"Selamat ulang tahun.. Selamat ulang tahun.."
Semua orang bernyanyi untuk ku di ulang tahun ku yang baru menginjak 4 tahun. Ada senang, kemudian ada juga sedih yang ku rasakan. Mengingat dengan kondisi keluarga ku yang sempat untuk merayakan ulang tahun ku dan mengajak semua teman yang ku kenal. Saat itu, aku masih kanak-kanak dan belum mengerti apa-apa. Semua mata tertuju pada ku dan aku pun merasa ada hal yang aneh yang sedang mereka lihat.
Aku berjalan pelan menuju ruang kelas ku. Yaps! aku masih duduk di bangku Taman Kanak-kanak. Hari ini adalah hari pembagian hasil ujian akhir.
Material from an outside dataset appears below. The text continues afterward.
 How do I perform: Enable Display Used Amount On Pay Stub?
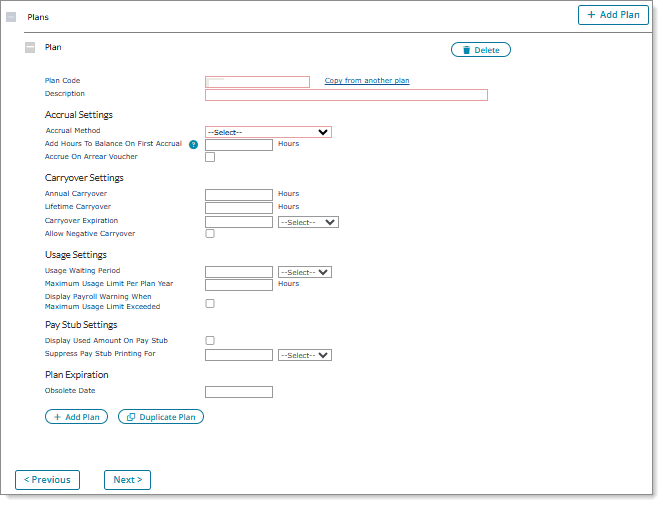(210, 341)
Aku merasa ada yang aneh dengan mereka semua yang terus menerus memperhatikan ku secara tidak wajar. Tapi aku hanya menganggap semua itu angin lalu. Aku bergegas pulang bersama dengan Ibu ku.
Sesampainya di rumah, Aku pun mendapat perlakuan yang sama dari Ayah ku. Ia memandang ku dengan tatapan sinis. dan aku hanya diam tidak bisa berkata apapun. Sebenarnya, tidak ada rasa takut di dalam hati ku. Hanya saja mereka semua bersikap aneh sekali hari ini. Ibu ku mengeluarkan hasil laporan ujian ku semester ini.
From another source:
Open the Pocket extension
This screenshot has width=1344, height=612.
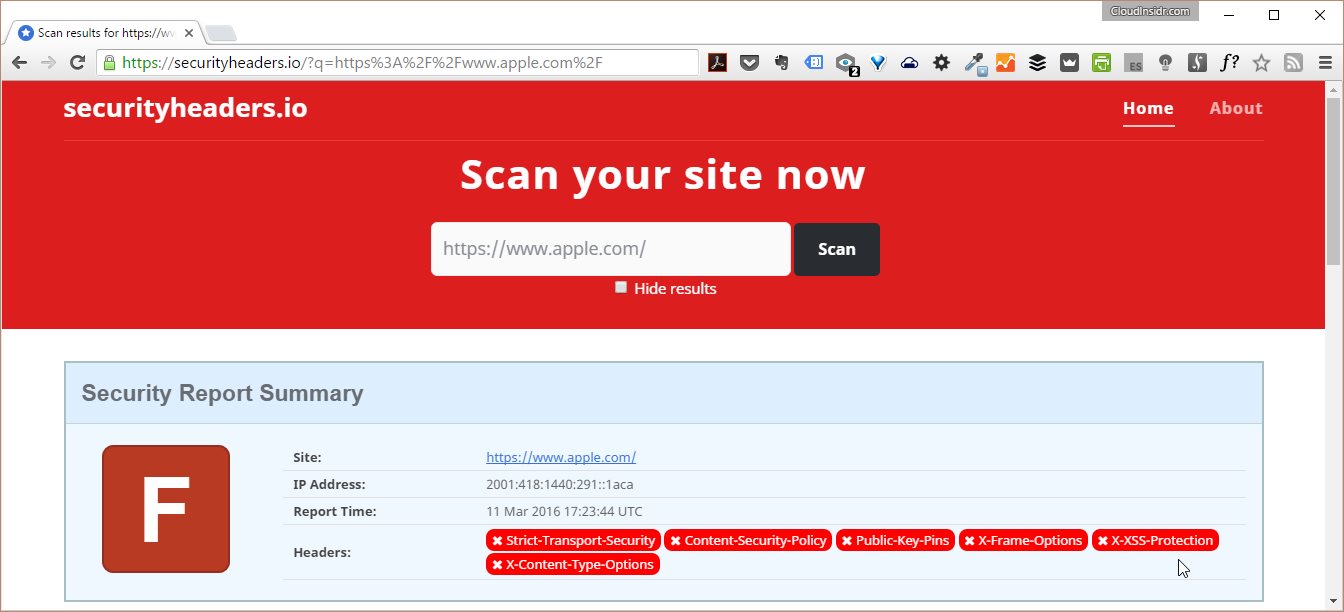click(749, 63)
"Happ.." Tiba-tiba Ayah memeluk ku dengan kencang. Aku sampai kaget dan tidak bisa bernafas selama kurang lebih 5 detik. Aku makin bingung dengan semua ini. Apa yang sebenarnya terjadi.
"Ayah bangga sama kamu nak." Ucap Ayah. Aku semakin di buat penasaran olehnya.
"Ayah kenapa? Ada apa sama Ara?" Tanya ku dengan nada menggemaskan. Bersikap seolah tidak terjadi apa-apa.
"Kamu.. Kamu Lulus dengan nilai terbaik Ra! dan kamu boleh langsung melanjutkan ke tingkat Sekolah Dasar dengan mudah."
Jadi sekarang aku tahu penyebabnya! Mereka semua mungkin saja bingung dan tidak senang dengan hasil pencapaian yang ku dapatkan. karena kalau di fikir kembali, aku baru saja masuk 1 tahun dan langsung melanjutkan Sekolah Dasar di umur ku yang baru 4 tahun. itu sungguh keajaiban menurut ku. Pantas saja mereka tidak senang.
"Tapi yah.."
-To be continued-
"Tapi yah.. kenapa mereka semua keliatannya gak senang sama Ara? apa yang harus Ara lakuin Yah?" Tanya ku dengan penuh rasa bingung. Ayah hanya terdiam sembari tersenyum dengan pertanyaan yang aku berikan kepadanya. Ia pun langsung berlalu pergi meninggalkan aku seorang diri.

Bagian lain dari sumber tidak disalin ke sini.